Let $A\in\mathbb{R}^{n\times n}$. I want to show that $e^A=\sum_{k=0}^{\infty}\frac{A^k}{k!}$ converges, so let's define $S\left(n\right)=\sum_{k=0}^n\frac{A^k}{k!}$.
To show: $\lim_{n\rightarrow\infty}S\left(n\right)=S$
In general metric spaces, the convergence would mean the following: $$ \forall\varepsilon>0:\ \exists M\in\mathbb{N}:\ n\ge M\ \Longrightarrow\ d\left(S\left(n\right){,}\ S\right)<\varepsilon$$
But in case of matrices, what does $d\left(S\left(n\right){,}\ S\right)$ mean? What is the distance that I need to consider to show the convergence?

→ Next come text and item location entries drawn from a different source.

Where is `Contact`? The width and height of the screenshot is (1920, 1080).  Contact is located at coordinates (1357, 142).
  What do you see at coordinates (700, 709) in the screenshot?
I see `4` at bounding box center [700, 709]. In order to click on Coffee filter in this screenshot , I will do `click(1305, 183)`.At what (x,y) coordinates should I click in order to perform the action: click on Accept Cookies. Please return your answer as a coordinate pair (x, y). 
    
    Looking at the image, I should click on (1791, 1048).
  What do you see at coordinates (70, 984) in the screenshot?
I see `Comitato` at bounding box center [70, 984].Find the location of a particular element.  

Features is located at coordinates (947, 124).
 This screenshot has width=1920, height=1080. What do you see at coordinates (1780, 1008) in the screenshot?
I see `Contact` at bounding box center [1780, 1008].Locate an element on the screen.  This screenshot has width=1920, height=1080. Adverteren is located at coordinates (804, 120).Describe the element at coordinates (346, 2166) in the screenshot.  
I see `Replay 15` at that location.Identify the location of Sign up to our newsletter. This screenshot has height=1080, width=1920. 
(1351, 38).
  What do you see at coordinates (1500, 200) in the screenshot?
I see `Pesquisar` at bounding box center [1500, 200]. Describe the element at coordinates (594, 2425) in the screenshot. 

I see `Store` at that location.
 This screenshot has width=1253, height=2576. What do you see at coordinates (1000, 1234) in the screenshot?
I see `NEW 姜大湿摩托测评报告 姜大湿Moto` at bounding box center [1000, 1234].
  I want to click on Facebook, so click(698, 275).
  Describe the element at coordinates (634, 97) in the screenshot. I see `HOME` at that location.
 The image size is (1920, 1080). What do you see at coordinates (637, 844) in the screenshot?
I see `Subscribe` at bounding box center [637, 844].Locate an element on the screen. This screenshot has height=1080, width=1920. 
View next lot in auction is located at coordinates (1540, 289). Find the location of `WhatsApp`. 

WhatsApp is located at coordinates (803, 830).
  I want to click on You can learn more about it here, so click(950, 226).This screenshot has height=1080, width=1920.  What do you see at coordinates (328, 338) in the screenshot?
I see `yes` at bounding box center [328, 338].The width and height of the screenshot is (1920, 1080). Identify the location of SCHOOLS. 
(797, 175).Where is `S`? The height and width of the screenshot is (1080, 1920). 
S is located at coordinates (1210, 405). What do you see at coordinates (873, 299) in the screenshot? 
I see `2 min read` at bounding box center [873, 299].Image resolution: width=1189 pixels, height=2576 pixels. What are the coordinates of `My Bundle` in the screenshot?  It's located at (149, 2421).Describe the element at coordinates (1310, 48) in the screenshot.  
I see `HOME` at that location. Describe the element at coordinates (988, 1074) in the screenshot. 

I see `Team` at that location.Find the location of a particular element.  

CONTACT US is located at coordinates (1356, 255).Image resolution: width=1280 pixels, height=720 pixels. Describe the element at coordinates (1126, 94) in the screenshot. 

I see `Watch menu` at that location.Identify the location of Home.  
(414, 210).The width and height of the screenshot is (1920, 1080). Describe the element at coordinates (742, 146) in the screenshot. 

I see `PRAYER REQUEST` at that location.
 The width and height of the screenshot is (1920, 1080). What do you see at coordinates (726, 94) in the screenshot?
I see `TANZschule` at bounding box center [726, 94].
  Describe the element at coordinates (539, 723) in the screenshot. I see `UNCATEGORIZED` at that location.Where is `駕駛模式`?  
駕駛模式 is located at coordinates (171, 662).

The space $\Bbb R^{n\times n}$ is a finite-dimensional real vector space, and therefore there are many norms that you can define in it. For each such norm $\|\cdot\|$, you can consider the distance $d(A,B)=\|A-B|$. Since all the norms are equivalent, any of them will do. For instance, you can consider the norm$$\bigl\|(a_{ij})_{1\leqslant i,j\leqslant n}\bigr\|=\sqrt{\sum_{i,j=1}^n|a_{ij}|^2}.$$